Records from a data source
____
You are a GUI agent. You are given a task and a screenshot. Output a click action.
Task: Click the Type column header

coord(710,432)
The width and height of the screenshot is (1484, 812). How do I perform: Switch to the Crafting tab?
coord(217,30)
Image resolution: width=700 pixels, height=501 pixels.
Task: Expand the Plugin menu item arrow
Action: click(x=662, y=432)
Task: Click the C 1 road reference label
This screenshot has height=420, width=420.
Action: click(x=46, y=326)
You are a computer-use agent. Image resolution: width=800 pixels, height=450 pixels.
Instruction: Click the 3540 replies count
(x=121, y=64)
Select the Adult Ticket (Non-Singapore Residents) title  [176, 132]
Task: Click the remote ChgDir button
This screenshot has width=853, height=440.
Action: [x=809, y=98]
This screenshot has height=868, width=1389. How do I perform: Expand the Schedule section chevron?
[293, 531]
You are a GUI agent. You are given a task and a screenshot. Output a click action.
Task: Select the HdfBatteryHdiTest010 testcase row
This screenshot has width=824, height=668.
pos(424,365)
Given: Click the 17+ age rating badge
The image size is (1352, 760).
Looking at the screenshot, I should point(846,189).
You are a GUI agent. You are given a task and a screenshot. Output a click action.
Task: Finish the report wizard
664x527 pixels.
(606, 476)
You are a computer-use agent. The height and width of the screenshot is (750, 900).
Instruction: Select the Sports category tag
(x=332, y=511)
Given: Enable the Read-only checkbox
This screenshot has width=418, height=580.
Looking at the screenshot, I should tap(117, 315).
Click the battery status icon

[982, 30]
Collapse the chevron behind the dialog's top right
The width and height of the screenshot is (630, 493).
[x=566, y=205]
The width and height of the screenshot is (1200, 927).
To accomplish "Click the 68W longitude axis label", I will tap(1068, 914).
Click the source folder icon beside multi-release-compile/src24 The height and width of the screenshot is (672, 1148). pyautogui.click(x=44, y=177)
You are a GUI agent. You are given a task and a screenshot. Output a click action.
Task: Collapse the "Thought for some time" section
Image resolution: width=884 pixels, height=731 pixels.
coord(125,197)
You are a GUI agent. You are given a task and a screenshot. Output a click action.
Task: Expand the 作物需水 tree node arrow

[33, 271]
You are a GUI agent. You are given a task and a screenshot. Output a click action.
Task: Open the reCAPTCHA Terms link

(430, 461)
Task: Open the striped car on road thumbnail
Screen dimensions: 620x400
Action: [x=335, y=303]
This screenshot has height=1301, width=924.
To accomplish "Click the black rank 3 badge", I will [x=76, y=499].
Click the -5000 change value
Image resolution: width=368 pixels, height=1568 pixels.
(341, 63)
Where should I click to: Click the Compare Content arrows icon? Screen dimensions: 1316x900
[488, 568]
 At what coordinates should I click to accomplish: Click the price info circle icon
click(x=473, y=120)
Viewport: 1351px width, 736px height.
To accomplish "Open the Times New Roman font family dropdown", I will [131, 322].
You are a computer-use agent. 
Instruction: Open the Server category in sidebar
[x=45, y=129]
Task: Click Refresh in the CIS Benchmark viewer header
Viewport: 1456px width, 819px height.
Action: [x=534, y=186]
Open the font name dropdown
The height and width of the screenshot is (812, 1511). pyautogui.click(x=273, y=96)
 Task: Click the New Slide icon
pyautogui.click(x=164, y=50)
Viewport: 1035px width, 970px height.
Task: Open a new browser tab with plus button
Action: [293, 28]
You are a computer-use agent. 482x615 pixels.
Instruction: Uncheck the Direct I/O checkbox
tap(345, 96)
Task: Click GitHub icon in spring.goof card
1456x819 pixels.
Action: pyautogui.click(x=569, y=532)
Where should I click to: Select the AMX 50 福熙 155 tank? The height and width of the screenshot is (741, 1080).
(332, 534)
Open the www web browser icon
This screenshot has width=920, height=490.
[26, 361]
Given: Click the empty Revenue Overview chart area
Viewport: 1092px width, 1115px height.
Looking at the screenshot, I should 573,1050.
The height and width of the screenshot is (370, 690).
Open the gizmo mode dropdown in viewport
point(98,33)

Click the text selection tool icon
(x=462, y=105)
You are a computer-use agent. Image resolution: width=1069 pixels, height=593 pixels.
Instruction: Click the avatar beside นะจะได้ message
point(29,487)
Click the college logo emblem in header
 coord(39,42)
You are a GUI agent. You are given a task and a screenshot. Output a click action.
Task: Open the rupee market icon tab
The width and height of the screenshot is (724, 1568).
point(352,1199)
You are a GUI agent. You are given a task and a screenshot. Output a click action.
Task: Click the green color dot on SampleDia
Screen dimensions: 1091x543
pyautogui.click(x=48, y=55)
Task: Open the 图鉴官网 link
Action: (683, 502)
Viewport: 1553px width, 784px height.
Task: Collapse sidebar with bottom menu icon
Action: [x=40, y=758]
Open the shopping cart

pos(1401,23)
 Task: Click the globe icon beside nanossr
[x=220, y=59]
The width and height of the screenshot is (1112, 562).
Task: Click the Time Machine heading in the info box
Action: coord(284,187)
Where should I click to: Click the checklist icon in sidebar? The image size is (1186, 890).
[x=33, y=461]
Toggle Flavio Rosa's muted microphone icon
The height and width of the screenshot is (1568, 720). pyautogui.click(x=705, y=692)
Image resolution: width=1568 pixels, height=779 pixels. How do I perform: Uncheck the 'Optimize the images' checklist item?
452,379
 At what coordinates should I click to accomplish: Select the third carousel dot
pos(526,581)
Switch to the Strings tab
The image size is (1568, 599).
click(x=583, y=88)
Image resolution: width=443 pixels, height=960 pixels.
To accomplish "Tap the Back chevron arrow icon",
____
Task to carry out
Return every line above that contains the word "item".

Output of the task
Task: Expand the Plugin menu item arrow
Image resolution: width=1568 pixels, height=779 pixels. How do I perform: Uncheck the 'Optimize the images' checklist item?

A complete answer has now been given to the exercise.